Jeanne d’Arc (Cecil B. DeMille, 1916)

Jeanne d’Arc apparaît dans les tranchées et raconte sa vie à un soldat anglais envoyé en mission-suicide pour le motiver.

Il est étrange de lire aujourd’hui les déclarations de Cecil B. DeMille dans son autobiographie affirmant que ce qui l’intéressait dans le scénario de Jeanie McPherson était que l’héroïne française y était vu dans toute son humanité (d’où le titre original: Joan the woman) alors que le film apparaît aujourd’hui comme une conventionnelle illustration de la légende. C’est dû à un style de mise en scène encore souvent primitif (caméra souvent frontale, séquences peu découpées…etc) et au fait que la cantatrice Geraldine Farrar n’est pas crédible du tout en pucelle. Les batailles sont assez impressionnantes et d’une façon générale, DeMille, pour son premier film historique, montre son habileté à gérer d’énormes moyens logistiques.

Golden chance (Cecil B. DeMille, 1915)

Une bonne à tout faire mariée à un malfrat est utilisée par ses riches patrons pour appâter un jeune client potentiel lors d’un dîner d’affaires. Les sentiments vont s’en mêler…

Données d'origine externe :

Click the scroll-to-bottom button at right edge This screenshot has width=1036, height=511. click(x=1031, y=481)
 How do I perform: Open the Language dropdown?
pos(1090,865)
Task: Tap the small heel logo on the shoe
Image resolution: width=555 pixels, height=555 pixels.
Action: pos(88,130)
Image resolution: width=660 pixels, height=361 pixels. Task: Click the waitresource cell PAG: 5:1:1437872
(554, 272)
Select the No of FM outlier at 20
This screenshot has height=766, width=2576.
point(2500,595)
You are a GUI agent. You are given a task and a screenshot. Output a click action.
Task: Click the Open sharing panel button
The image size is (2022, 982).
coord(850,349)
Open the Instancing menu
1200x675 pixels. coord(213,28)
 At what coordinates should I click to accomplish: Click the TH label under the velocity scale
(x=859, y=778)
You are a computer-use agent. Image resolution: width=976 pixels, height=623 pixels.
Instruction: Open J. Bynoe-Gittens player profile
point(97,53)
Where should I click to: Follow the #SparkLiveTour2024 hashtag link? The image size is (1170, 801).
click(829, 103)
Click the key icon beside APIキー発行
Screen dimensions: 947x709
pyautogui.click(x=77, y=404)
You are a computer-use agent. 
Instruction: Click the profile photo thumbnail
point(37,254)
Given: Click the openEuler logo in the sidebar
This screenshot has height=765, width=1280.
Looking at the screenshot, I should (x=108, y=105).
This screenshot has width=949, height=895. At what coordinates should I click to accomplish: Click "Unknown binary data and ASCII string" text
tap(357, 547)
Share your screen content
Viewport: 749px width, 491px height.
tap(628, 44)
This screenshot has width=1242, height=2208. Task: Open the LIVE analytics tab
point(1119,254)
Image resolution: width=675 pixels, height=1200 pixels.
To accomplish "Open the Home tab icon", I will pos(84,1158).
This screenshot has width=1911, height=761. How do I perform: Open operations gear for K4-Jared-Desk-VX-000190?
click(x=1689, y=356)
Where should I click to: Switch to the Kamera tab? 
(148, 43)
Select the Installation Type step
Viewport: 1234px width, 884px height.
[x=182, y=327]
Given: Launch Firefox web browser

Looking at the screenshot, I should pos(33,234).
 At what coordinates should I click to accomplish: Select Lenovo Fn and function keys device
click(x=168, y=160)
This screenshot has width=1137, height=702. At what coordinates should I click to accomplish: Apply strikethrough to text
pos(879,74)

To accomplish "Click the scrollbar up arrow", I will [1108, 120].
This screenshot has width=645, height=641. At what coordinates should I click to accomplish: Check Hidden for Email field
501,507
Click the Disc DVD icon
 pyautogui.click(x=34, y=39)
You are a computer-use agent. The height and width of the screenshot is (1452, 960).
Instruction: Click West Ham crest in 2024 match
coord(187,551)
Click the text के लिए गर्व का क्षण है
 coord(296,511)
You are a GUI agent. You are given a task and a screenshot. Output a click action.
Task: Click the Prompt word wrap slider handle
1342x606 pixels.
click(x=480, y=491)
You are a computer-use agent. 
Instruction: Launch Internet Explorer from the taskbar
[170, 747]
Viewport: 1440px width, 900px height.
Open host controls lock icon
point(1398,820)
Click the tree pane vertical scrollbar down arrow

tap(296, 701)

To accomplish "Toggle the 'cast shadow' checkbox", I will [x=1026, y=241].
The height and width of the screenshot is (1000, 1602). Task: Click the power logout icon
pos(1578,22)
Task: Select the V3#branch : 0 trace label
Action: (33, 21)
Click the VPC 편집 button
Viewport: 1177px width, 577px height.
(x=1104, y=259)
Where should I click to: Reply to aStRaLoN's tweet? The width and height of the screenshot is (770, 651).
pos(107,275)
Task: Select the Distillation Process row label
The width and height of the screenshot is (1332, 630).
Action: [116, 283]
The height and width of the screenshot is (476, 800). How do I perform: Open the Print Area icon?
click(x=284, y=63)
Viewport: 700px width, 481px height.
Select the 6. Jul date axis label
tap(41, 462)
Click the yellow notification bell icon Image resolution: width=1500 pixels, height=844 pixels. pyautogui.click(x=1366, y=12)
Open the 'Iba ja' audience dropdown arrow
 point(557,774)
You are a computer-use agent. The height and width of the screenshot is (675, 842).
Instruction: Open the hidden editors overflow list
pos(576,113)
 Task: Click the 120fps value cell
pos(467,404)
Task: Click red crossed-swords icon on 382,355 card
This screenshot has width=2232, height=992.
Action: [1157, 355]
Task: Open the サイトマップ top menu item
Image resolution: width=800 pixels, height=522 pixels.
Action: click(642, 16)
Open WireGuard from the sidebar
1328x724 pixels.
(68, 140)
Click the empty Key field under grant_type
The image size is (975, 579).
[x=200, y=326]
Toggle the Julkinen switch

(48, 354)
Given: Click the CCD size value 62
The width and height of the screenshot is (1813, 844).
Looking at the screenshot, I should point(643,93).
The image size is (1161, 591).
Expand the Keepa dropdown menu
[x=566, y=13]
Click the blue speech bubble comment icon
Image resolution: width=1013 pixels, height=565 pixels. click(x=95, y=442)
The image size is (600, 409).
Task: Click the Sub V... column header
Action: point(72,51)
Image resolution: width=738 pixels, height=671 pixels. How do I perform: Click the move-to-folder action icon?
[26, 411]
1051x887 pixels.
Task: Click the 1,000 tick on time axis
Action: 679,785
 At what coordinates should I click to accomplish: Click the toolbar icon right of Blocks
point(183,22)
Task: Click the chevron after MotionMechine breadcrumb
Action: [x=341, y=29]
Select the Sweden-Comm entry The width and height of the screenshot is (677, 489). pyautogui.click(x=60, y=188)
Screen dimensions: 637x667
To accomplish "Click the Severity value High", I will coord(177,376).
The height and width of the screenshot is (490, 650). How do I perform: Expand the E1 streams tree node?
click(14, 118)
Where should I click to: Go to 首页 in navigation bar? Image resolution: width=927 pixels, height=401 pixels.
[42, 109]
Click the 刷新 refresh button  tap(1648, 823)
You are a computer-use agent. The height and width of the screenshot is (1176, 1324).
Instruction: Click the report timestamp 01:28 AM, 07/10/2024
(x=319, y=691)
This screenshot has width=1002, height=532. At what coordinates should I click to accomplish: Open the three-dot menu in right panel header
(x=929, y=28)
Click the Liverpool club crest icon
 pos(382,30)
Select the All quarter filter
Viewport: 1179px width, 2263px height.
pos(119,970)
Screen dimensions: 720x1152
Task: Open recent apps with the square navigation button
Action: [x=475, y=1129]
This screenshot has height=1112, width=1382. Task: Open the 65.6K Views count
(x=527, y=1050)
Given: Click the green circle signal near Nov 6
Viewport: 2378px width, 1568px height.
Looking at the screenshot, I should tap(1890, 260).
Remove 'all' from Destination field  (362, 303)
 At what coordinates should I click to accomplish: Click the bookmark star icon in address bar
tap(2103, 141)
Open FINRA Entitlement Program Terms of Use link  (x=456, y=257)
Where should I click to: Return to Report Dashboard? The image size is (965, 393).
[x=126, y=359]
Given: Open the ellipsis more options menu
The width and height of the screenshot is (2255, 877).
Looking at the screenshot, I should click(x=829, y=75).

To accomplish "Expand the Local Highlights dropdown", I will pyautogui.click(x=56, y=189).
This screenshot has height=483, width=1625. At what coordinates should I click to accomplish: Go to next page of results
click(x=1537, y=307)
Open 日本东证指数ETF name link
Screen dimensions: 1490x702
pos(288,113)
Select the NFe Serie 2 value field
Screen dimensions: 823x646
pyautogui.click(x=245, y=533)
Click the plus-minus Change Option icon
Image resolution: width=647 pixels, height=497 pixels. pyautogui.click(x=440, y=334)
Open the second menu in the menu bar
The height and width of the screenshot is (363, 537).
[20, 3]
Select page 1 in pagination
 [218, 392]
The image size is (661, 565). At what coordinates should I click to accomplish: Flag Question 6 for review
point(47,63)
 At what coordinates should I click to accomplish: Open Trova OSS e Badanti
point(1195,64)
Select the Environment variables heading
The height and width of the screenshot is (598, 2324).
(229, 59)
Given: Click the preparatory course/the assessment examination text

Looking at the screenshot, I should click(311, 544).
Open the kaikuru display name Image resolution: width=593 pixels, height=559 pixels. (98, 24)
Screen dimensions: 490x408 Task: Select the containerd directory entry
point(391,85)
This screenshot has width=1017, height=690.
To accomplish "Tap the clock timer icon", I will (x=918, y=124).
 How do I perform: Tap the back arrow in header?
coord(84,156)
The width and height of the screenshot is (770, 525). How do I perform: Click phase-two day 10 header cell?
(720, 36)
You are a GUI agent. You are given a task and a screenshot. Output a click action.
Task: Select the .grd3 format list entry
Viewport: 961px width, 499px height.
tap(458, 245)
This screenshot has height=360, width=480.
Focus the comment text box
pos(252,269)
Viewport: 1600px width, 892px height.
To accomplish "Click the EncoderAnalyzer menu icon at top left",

Contrairement à ce que laissait annoncer un synopsis riche de possibilités, l’intrigue est très sommaire à cause de caractères désespérément unidimensionnels. Ce alors que Forfaiture sorti la même année était plus ambigu, s’appuyant sur sur le charisme de Sessue Hayakawa. La mise en scène est recherchée, reprenant la stylisation des éclairages expérimentée dans le film précédent. A noter une fin ouverte qui tranche avec la grossièreté moralisatrice du reste de l’histoire.